What you have to do: The expected output is an exact copy of the lines from the one containing "You are a GUI" to the final line below, minus any pictures.

= = = = = = =

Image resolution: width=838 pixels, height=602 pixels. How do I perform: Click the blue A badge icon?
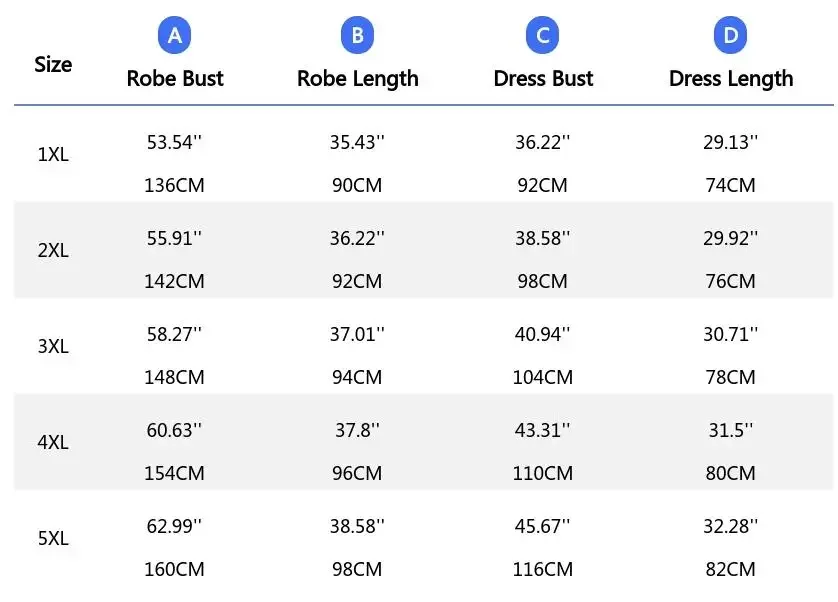click(x=175, y=37)
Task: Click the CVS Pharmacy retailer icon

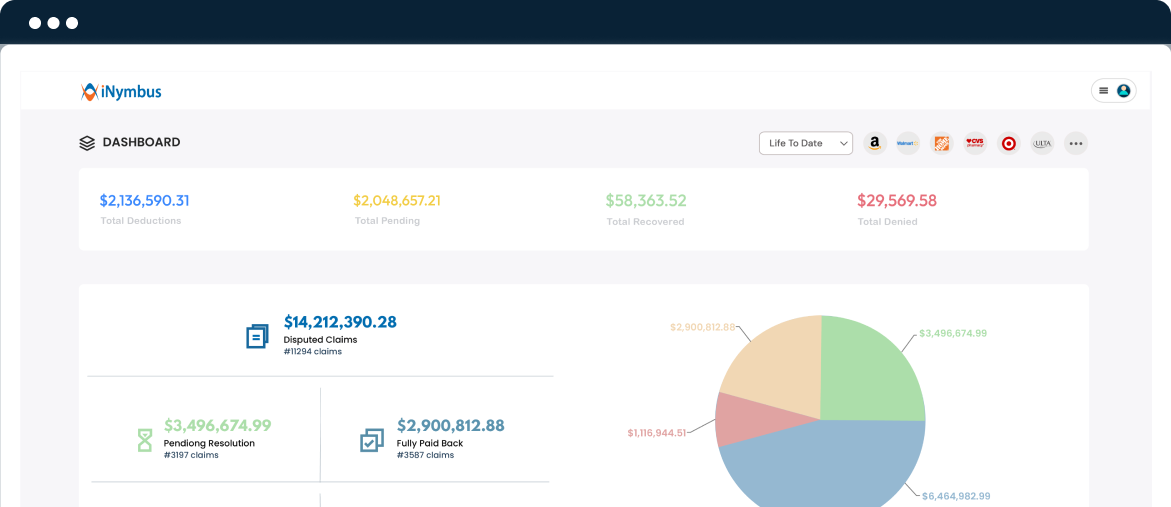Action: [x=975, y=143]
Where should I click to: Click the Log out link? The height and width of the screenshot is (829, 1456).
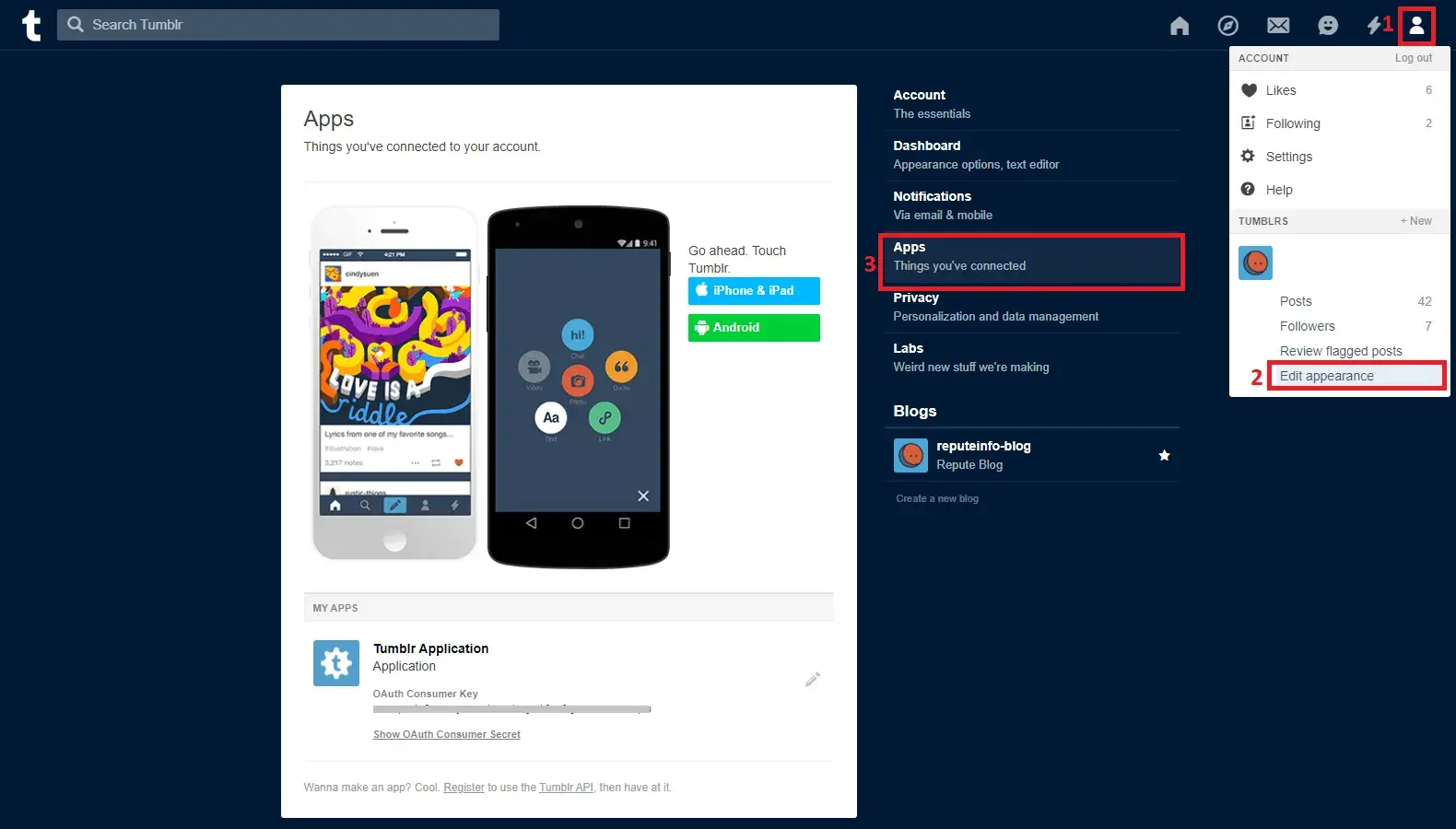pyautogui.click(x=1413, y=58)
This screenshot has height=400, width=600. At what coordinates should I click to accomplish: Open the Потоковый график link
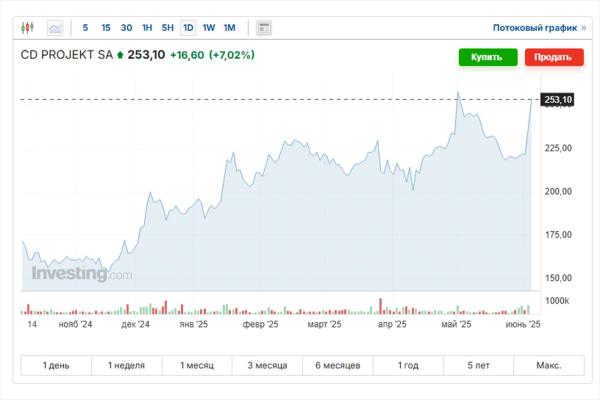535,28
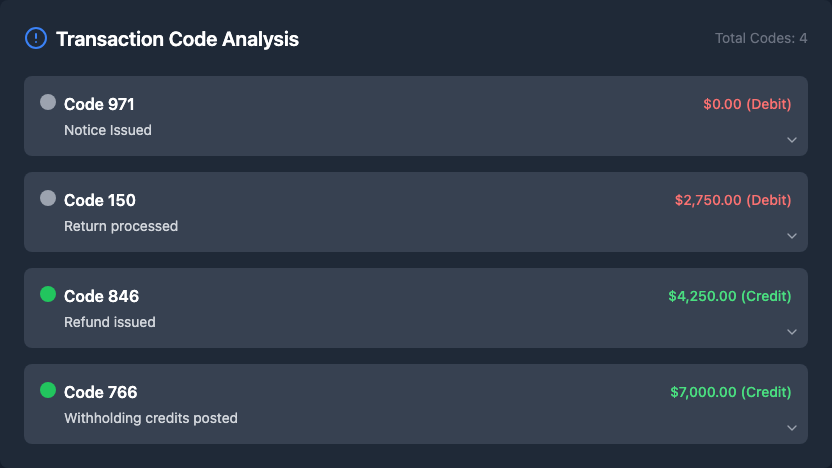832x468 pixels.
Task: Click the $0.00 (Debit) amount
Action: [747, 104]
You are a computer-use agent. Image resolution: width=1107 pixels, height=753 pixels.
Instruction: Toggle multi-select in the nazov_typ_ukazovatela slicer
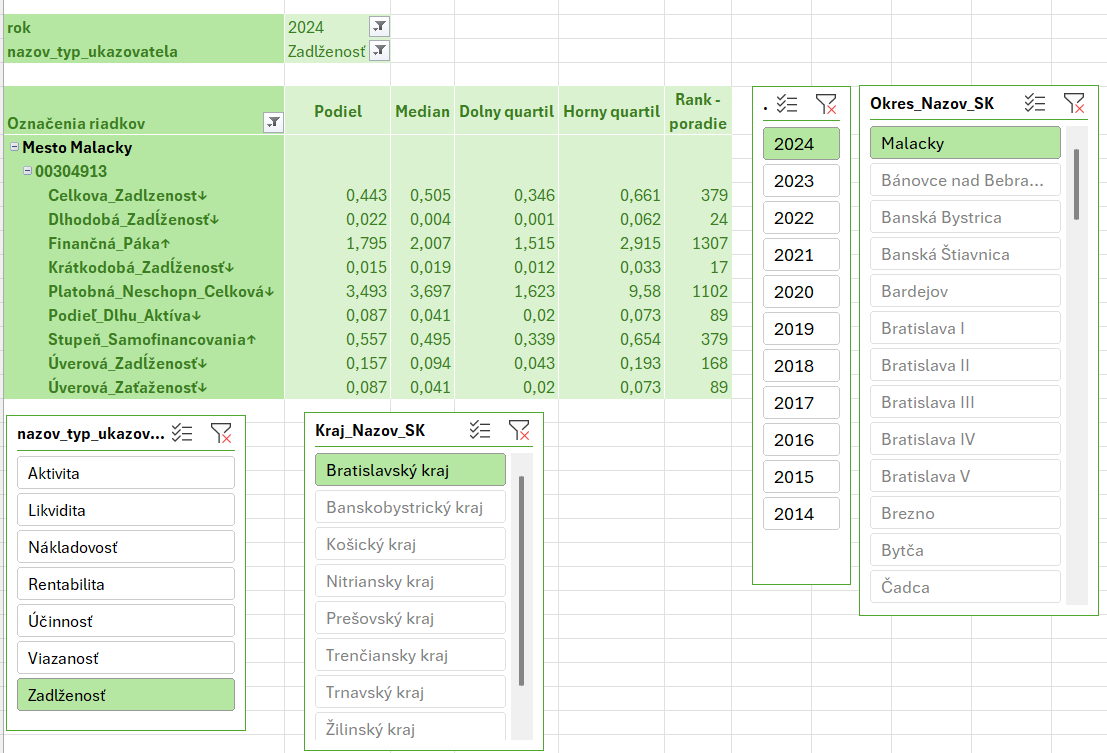coord(182,432)
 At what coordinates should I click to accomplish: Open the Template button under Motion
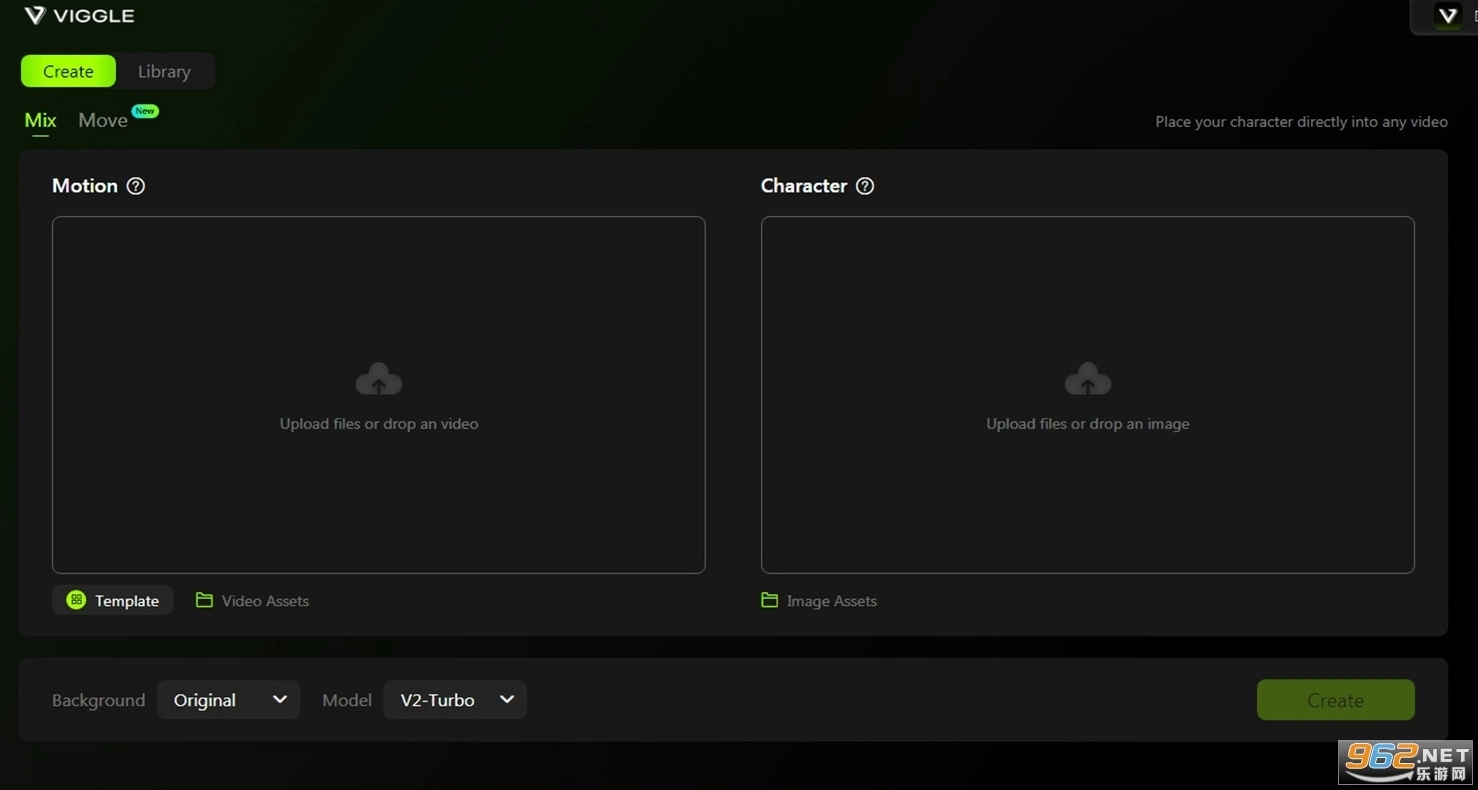click(x=112, y=600)
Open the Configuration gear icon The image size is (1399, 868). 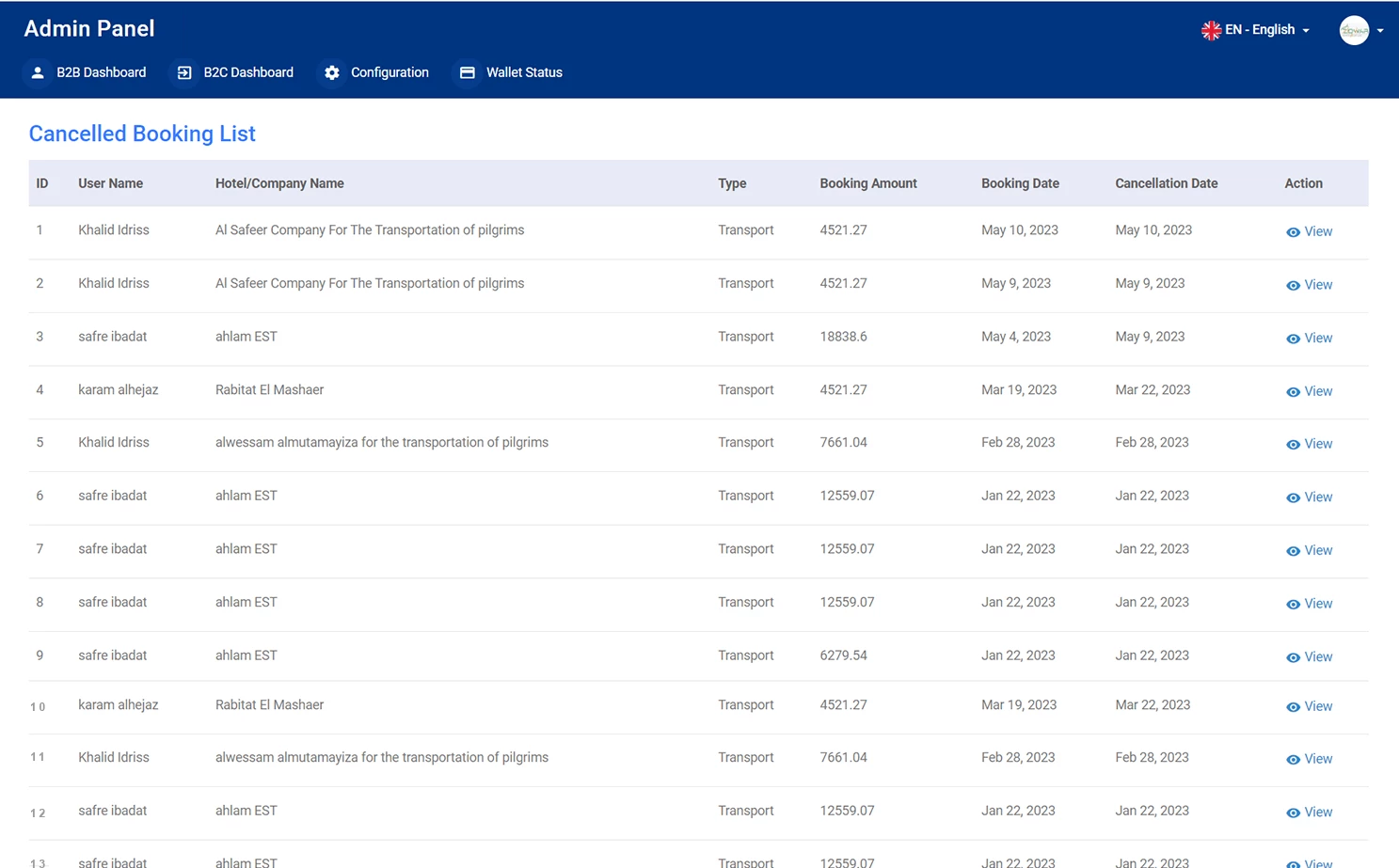click(332, 72)
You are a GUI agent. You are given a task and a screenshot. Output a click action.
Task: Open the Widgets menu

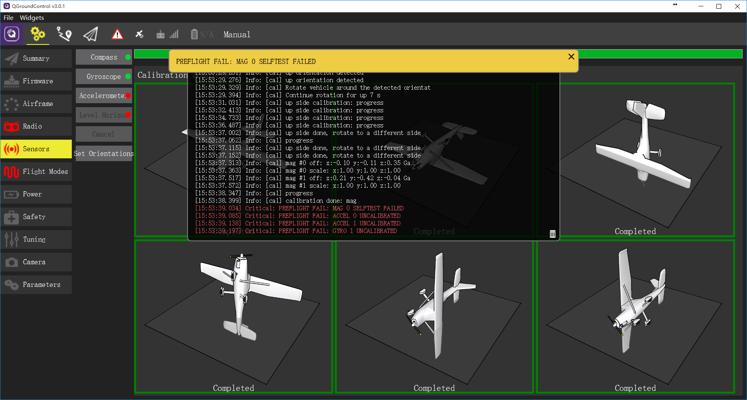32,18
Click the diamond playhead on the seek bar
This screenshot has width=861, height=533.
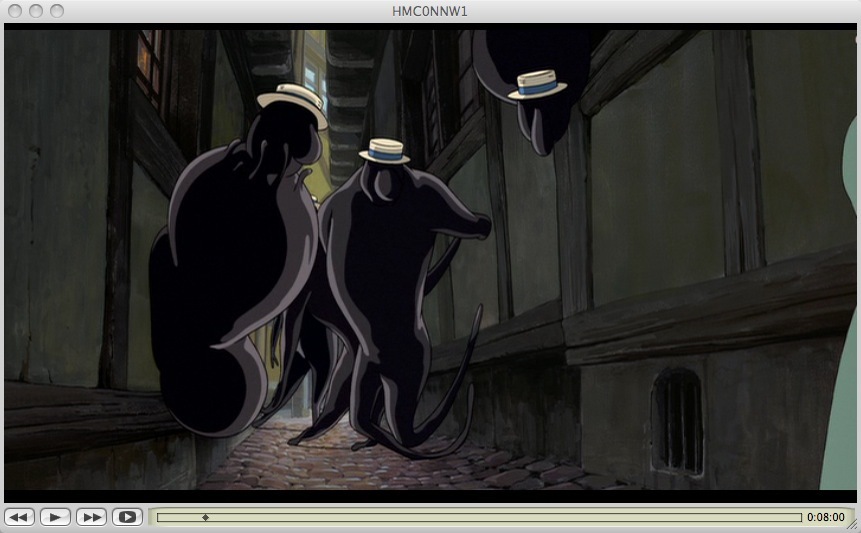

= = = = = = =

Your response:
You are a GUI agent. You are given a task and a screenshot. Output a click action.
Task: Open the Widgets menu

32,18
Click the diamond playhead on the seek bar
This screenshot has width=861, height=533.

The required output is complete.